Wed, 07 Jul 2021 - 11:27 GMT
Forces fighting in Tigray in Ethiopia - REUTERS
The EU's humanitarian chief on Tuesday condemned Ethiopian authorities for cutting off the war-torn Tigray region after announcing a unilateral ceasefire.
"There is an embargo on flights to Tigray, internet and telecommunications have been cut. Telecommunication outlets that are essential to humanitarian operators have been confiscated," EU crisis management commissioner Janez Lenarcic told the European Parliament.
"Humanitarians are prevented from entering Tigray, and from delivering much needed assistance," he said.
"It is not a ceasefire, it is a siege and starvation is used as a weapon of war."
Tigray has been the scene of fighting since Prime Minister Abiy Ahmed sent the army in early November to topple dissident regional authorities.
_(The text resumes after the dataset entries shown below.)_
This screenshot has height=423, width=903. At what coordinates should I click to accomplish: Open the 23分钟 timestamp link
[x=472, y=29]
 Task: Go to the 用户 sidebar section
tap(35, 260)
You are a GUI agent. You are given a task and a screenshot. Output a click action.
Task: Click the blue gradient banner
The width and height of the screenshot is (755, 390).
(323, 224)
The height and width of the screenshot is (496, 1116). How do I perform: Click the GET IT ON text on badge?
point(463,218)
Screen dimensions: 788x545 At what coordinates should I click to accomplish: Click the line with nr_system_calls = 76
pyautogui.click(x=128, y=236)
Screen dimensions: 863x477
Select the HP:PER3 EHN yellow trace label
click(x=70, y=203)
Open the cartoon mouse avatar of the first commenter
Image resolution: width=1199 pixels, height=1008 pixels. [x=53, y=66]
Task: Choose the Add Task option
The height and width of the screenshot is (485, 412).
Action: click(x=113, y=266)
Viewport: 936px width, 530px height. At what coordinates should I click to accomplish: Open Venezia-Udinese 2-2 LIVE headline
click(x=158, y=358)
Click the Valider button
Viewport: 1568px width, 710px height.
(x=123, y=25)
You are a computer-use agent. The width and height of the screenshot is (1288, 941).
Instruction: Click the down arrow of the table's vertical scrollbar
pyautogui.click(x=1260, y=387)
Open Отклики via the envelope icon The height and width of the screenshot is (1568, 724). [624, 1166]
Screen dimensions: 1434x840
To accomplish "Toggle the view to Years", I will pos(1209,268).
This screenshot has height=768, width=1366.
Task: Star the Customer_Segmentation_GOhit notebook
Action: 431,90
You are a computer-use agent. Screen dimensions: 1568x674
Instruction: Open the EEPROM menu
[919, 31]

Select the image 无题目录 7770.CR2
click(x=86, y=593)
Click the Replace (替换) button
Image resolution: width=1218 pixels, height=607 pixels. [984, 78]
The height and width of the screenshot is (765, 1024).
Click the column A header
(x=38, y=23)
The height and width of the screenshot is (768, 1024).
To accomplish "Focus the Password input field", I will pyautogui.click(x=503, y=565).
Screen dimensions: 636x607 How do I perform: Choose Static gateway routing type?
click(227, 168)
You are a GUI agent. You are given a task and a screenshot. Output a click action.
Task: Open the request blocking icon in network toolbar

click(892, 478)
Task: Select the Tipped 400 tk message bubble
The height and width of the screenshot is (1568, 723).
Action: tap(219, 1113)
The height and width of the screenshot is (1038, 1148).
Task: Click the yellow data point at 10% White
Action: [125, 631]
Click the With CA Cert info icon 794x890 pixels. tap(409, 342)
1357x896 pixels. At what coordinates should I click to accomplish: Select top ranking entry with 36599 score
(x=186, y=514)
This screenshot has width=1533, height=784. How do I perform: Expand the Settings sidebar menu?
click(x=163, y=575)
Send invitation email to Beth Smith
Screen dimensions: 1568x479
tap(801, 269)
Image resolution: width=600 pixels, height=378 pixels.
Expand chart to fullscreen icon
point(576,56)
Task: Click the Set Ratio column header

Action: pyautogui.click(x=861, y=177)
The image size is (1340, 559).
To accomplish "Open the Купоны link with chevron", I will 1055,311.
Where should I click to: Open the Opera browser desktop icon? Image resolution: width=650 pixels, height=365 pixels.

The 2019 Nobel Peace Prize winner accused them of orchestrating attacks on Ethiopian military bases.
After early successes and a premature declaration of victory, government forces were bogged down in a vicious and months-long battle with the Tigray Defence Forces, or TDF. The Ethiopian army was backed by troops from the neighbouring Amhara region and the army of Eritrea, which borders Tigray.
In late June, the TDF recaptured the capital Mekele, which had held by the Ethiopian army since 28 November.
The government in Addis Ababa immediately declared a unilateral ceasefire.
The rebels in Tigray on Sunday accepted "a ceasefire in principle" but posed strict conditions for it to be formalised.
Lenarcic said that despite the government announcement "unspeakable atrocities continue also to be reported, with credible allegations of serious violations of international humanitarian law, human rights law and international refugee law".
"Tigray borders must be opened to humanitarian relief operations. Relief actors need to be able to carry out their work independently, freely and in safety at all times," Lenarcic said.
"Up to 900,000 civilians" are facing famine conditions in Tigray and another million "are one step below famine", he added.
The EU has so far steered clear of imposing sanctions on Ethiopia over the crisis -- but it did last year postpone nearly 90 million euros ($105 million) in budget support to the country.